--- EXERCISE INSTRUCTIONS ---
Output, exactly and in full, only the lines from the one containing "The height and" to the last line of the data. Pictures should not appear.
====== RECORDS FOR THE EXERCISE ======
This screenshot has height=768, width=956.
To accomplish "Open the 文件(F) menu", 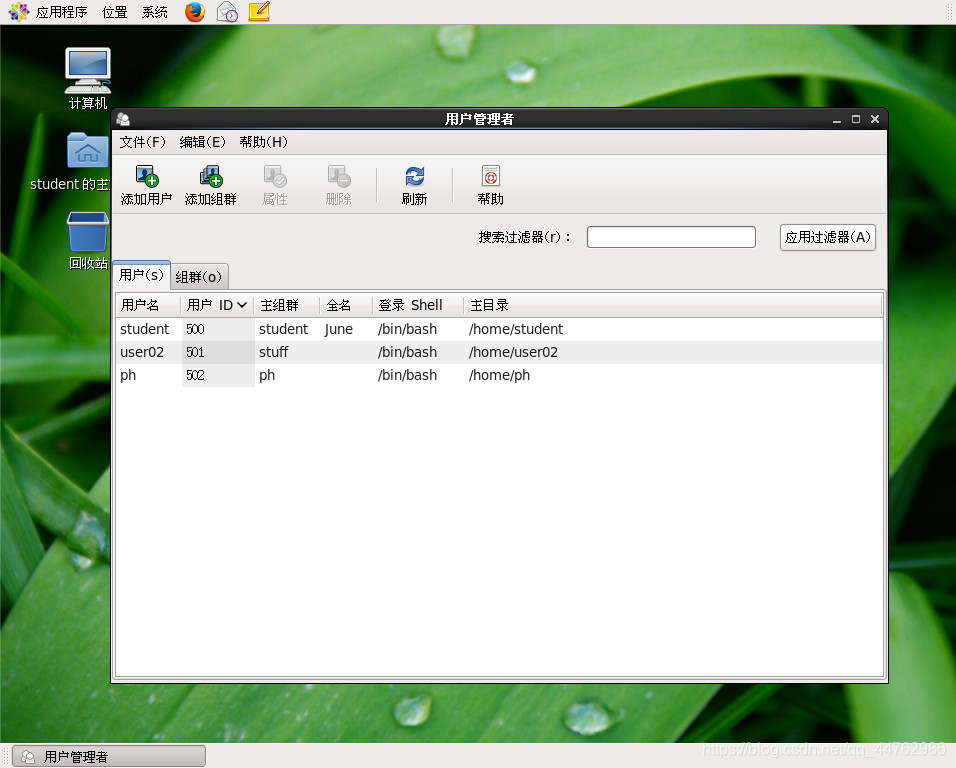I will pyautogui.click(x=142, y=142).
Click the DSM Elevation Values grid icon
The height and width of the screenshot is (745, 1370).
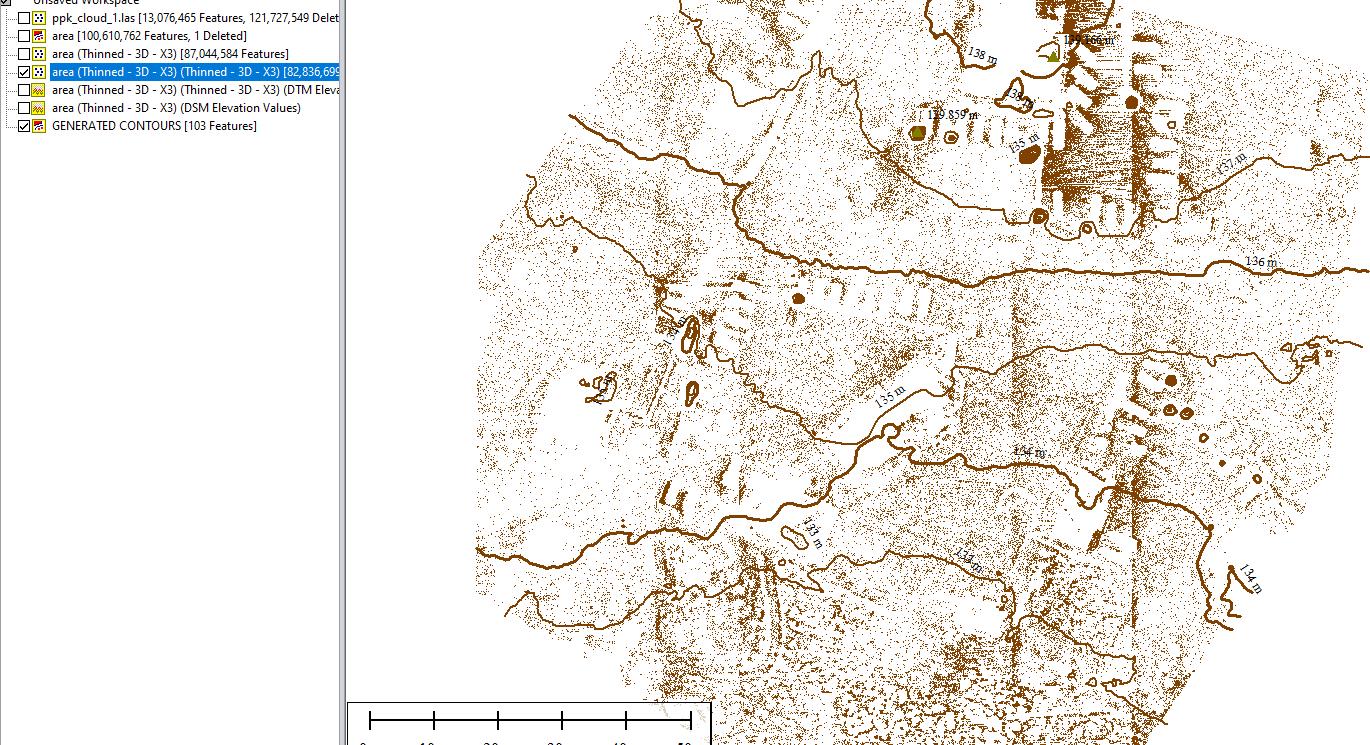click(39, 108)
======
--- YOUR RESPONSE ---
The height and width of the screenshot is (745, 1370).
click(39, 108)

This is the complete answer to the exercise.